• [YOUR GOAL] Every line below between the one holding "Black Stars (407, 2371)" and the one holding "10 Famous Nigerians", inclusive, should be copied exactly, and no other line.

• [PROVIDED DATA]
····················

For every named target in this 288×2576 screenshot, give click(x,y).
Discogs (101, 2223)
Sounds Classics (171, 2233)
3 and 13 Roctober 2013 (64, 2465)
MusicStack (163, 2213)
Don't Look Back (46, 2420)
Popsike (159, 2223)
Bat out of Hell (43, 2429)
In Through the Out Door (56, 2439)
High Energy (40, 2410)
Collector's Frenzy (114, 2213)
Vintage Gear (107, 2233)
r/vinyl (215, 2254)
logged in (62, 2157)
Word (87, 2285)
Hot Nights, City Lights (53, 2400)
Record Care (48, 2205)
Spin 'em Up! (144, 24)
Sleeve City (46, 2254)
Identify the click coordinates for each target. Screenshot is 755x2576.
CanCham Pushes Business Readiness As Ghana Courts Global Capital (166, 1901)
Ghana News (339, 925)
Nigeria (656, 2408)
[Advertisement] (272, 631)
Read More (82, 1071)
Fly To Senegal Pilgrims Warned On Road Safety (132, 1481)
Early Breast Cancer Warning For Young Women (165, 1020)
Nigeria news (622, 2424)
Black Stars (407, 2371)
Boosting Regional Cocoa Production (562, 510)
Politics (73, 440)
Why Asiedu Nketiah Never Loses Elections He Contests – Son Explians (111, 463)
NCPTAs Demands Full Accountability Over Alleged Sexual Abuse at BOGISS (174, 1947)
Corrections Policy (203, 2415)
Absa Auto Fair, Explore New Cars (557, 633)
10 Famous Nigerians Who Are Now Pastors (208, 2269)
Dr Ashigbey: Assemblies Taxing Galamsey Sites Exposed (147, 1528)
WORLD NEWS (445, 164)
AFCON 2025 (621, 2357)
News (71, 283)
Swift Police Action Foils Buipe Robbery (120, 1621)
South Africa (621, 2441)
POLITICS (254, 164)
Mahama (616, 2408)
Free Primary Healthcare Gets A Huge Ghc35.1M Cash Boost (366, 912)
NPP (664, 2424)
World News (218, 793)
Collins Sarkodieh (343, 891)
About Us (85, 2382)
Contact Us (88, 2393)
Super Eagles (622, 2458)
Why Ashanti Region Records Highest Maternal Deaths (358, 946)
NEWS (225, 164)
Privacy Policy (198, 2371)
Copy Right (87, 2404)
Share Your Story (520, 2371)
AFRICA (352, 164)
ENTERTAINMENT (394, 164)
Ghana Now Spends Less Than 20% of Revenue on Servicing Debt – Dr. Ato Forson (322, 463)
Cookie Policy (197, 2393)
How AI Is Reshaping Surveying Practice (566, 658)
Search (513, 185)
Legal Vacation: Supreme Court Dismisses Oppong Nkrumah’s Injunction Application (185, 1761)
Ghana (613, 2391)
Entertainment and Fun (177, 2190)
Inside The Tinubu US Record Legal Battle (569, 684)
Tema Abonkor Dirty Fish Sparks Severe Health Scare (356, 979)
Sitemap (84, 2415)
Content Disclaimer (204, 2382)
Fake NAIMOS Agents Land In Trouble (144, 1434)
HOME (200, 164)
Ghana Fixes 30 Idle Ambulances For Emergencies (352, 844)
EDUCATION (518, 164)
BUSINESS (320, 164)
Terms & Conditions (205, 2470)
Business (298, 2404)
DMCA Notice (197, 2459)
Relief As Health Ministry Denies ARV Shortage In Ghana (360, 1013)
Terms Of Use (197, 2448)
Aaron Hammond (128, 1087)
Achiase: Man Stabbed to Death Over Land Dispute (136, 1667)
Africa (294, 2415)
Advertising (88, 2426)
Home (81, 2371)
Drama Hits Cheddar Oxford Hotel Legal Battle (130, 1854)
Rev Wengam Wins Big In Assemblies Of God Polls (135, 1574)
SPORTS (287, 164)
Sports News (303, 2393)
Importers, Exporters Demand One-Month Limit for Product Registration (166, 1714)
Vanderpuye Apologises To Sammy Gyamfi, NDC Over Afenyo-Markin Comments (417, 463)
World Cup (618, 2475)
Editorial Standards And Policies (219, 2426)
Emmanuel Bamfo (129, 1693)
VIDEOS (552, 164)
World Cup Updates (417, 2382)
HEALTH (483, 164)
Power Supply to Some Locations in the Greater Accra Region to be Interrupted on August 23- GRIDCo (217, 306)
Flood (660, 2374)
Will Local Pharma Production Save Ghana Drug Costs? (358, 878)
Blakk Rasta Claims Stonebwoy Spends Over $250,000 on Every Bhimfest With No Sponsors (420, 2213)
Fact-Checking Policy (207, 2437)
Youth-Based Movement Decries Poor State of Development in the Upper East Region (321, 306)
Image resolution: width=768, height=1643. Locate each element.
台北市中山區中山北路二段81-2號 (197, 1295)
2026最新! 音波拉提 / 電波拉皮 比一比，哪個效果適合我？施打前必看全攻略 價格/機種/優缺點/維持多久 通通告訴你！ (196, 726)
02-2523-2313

····················

• [WRITTEN SOLUTION]
Black Stars (407, 2371)
Boosting Regional Cocoa Production (562, 510)
Politics (73, 440)
Why Asiedu Nketiah Never Loses Elections He Contests – Son Explians (111, 463)
NCPTAs Demands Full Accountability Over Alleged Sexual Abuse at BOGISS (174, 1947)
Corrections Policy (203, 2415)
Absa Auto Fair, Explore New Cars (557, 633)
10 Famous Nigerians Who Are Now Pastors (208, 2269)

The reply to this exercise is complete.